With so much uncertainty, it becomes difficult to trust models, especially at face value.

Therefore, at DTN we use a different approach. We use what are called "analogs" to help guide our forecast. Simply put, analogs are conditions in the past that have similar features to what we are currently seeing. We can take a look at ocean temperatures and their trends across a wide area of the globe and pick out years where we see similar conditions to where we are currently. Then, we can use what happened in those years to help us with our forecast.

For example, if we think the conditions in January 2001 were similar to what we are seeing in January 2022, we can take a look at what actually happened in March through August of 2001 and use those values to make a forecast for March through August of 2022.

Hopefully there are multiple years in our database that look similar enough to blend them together to make a good forecast. The science is not exact, as no two years are 100% the same. That is why our team of weather forecasters is so important, giving weight to certain years over others, and using their experience to find the meaningful patterns and risks and putting them into the forecast.


Relying more heavily on analogs, the summer season does not offer much in the way of beneficial conditions across the majority of the country. Outside of the Southeast, conditions are likely to be very warm and dry on average for June, July and August. For those in the Plains that are likely to be in drought once the summer hits, we could be looking at another year of poor conditions in the Dakotas and Minnesota, and potentially worse for Nebraska and Kansas than last year.

Good rains in the Eastern Corn Belt during the spring may have to carry crops through their reproductive stages in the summer with more limited opportunities. There is also a risk of more regional drought developing east of the Mississippi River with less consistent and below-normal intensity with the showers. Of course, our confidence in that scenario is not large. And a big swing in the ocean temperatures is possible, which would ruin this forecast for sure. But that is what it looks like now with the information we have.


So, recapping some of the major points in the long-range forecast as an early look to the 2022 growing season, the Southern Plains look to be the area with the highest concern. That is especially true for hard-red winter wheat and livestock as the area deals with increasing drought from the winter right through summer.

The Central and Northern Plains are unlikely to see drought going away during spring, though drought is not as bad there now as it was a year ago outside of Montana. But warmer and drier conditions during the summer could hurt wheat, corn and soybean production yet again.

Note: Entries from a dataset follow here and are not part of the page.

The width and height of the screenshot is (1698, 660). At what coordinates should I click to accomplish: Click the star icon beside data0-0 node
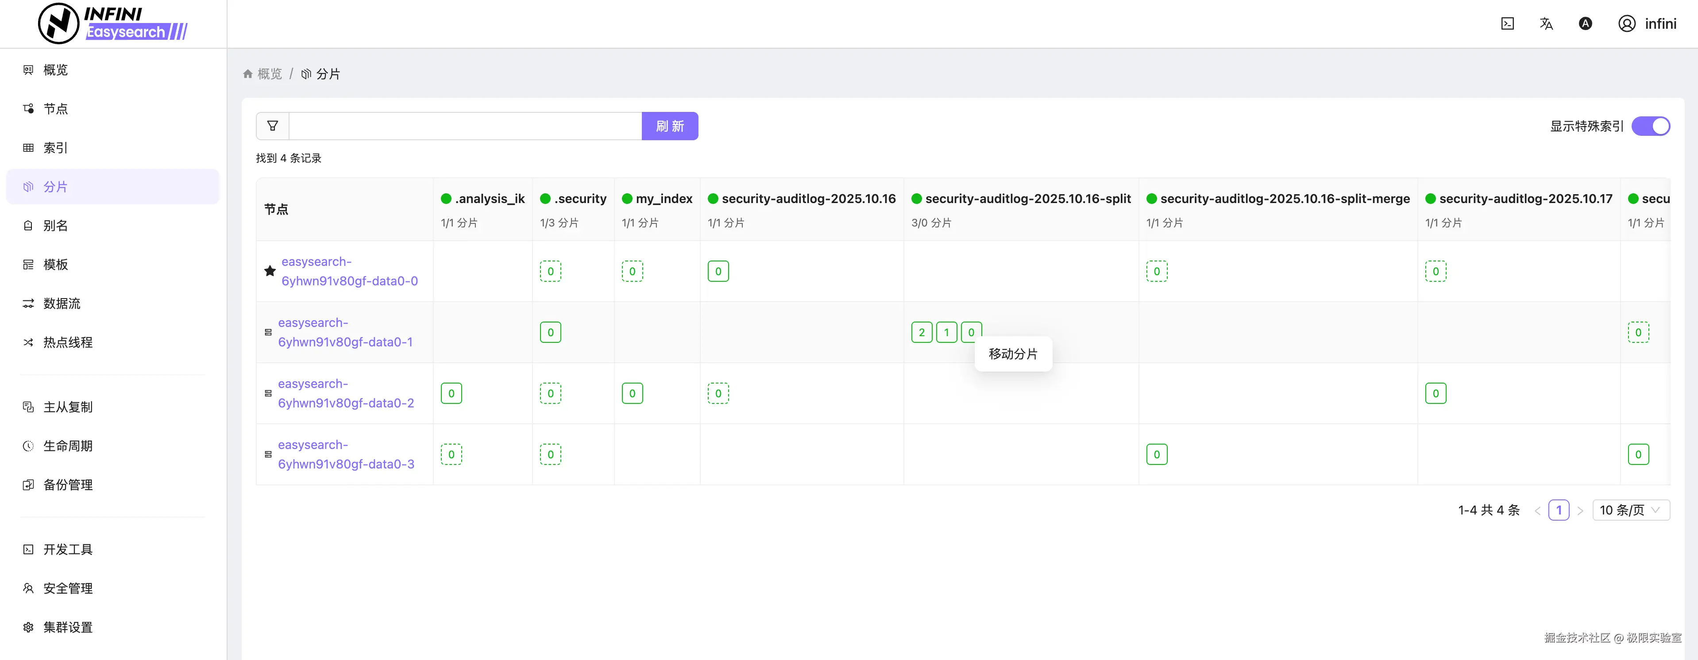click(x=270, y=271)
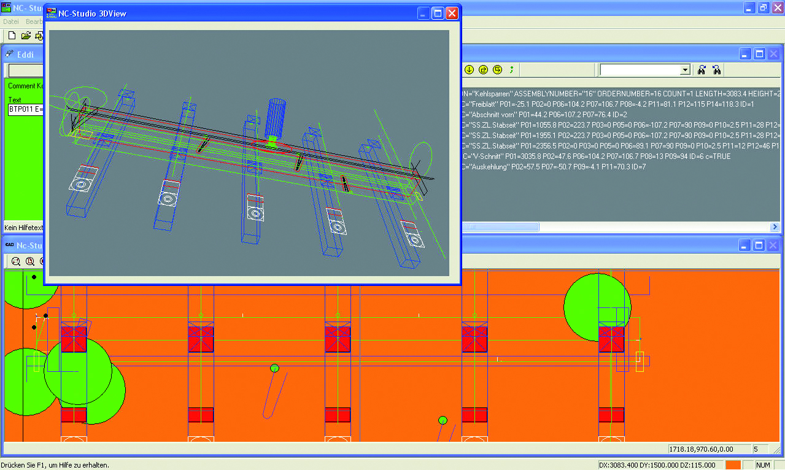785x470 pixels.
Task: Click the orange color swatch in the status bar
Action: point(733,464)
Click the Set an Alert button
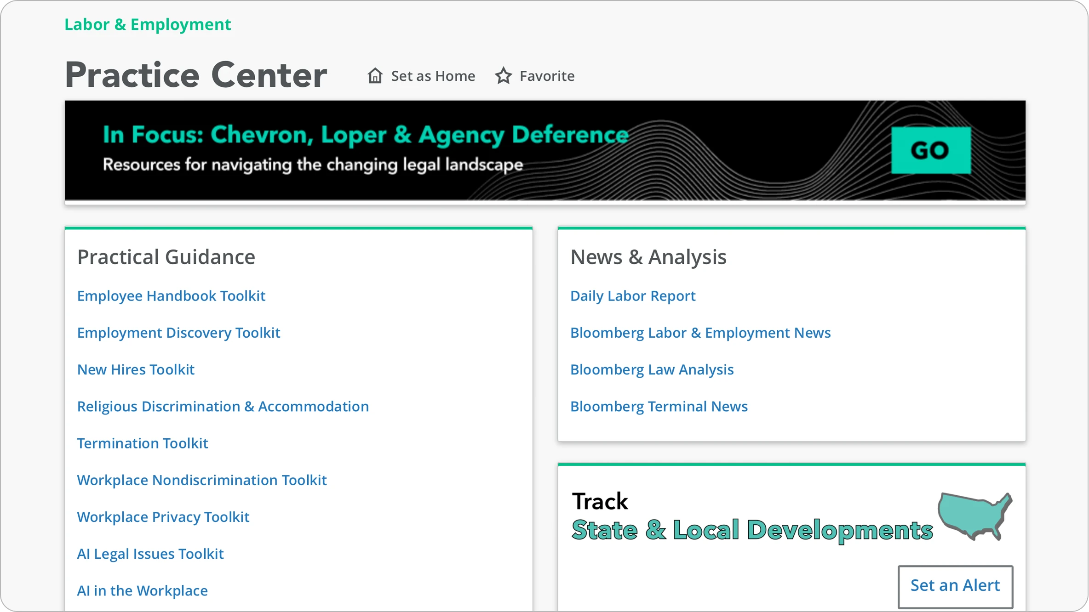Screen dimensions: 1089x612 pos(955,586)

In the Eastern Corn Belt, wetter conditions should leave springtime with ample moisture, but occasional cold shots and late frosts could push corn and soybean planting back a bit. Iowa and Minnesota seem to be on the drier side of those conditions. Soft-red winter wheat should have pretty good conditions, however. Then regional drought may start to show up in the summer that could put some of the crop areas in trouble going through reproduction and grain-fill.

The Pacific Northwest is still in drought, which is worse than last year at this time, but recent and forecast precipitation should bring soil moisture into a reasonably favorable spot for spring as winter wheat awakens from dormancy and spring wheat is planted. Drier conditions and a couple of hot spells could cause those early favorable conditions to decline through the summer for spring wheat, however.

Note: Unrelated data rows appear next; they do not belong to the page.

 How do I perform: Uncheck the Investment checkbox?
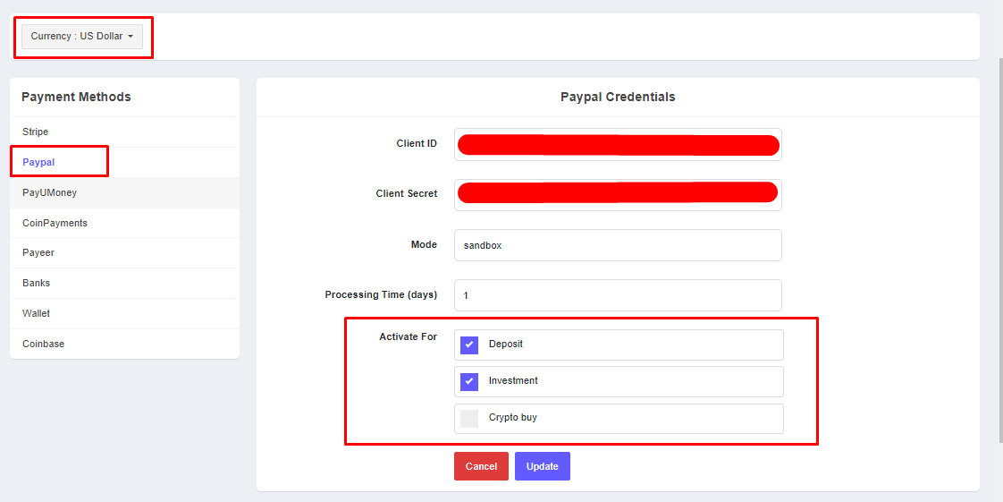click(469, 381)
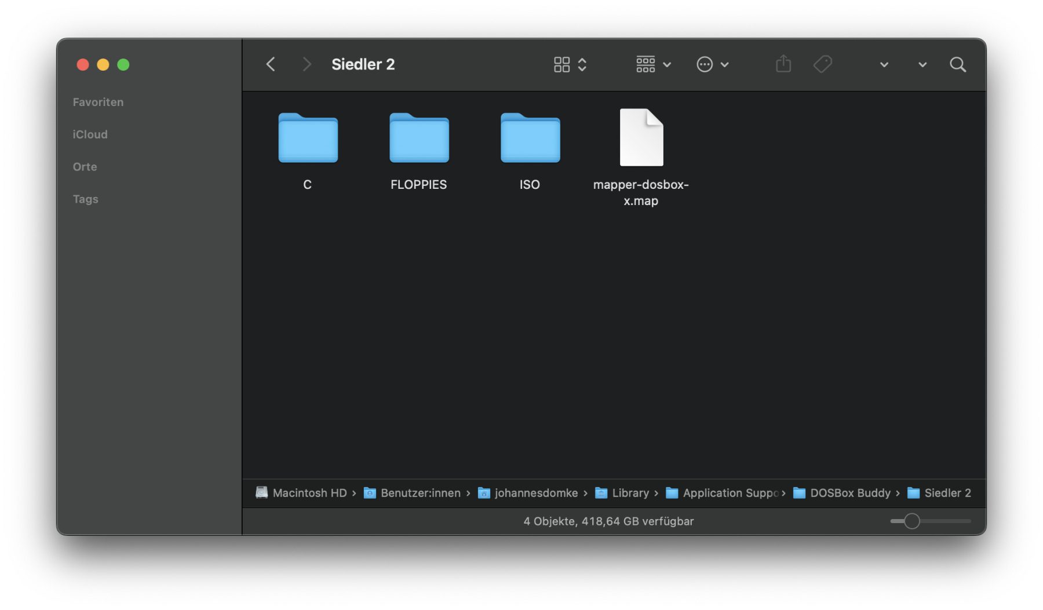The width and height of the screenshot is (1043, 610).
Task: Jump to DOSBox Buddy in path bar
Action: 849,493
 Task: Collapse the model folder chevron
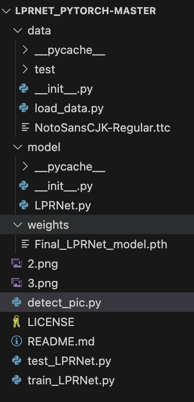click(18, 147)
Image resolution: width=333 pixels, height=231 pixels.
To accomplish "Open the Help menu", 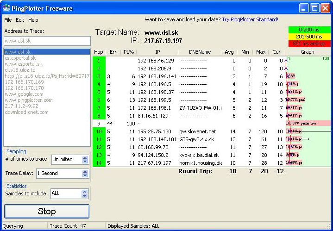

The Delta region is a bit more uncertain than the others as models are not jiving with what we typically see during La Nina and drought that is there already is a concern if the models are wrong for spring. Conditions may turn out to be alright in the summer, though, as there is at least some signal for above-normal precipitation in the latter half of summer, just in time for soybean fill.

And the Southeast may be in the best shape overall. There is some limited drought there now, and outside of a possibly dry spring, conditions during the summer should be good for pastures and cotton.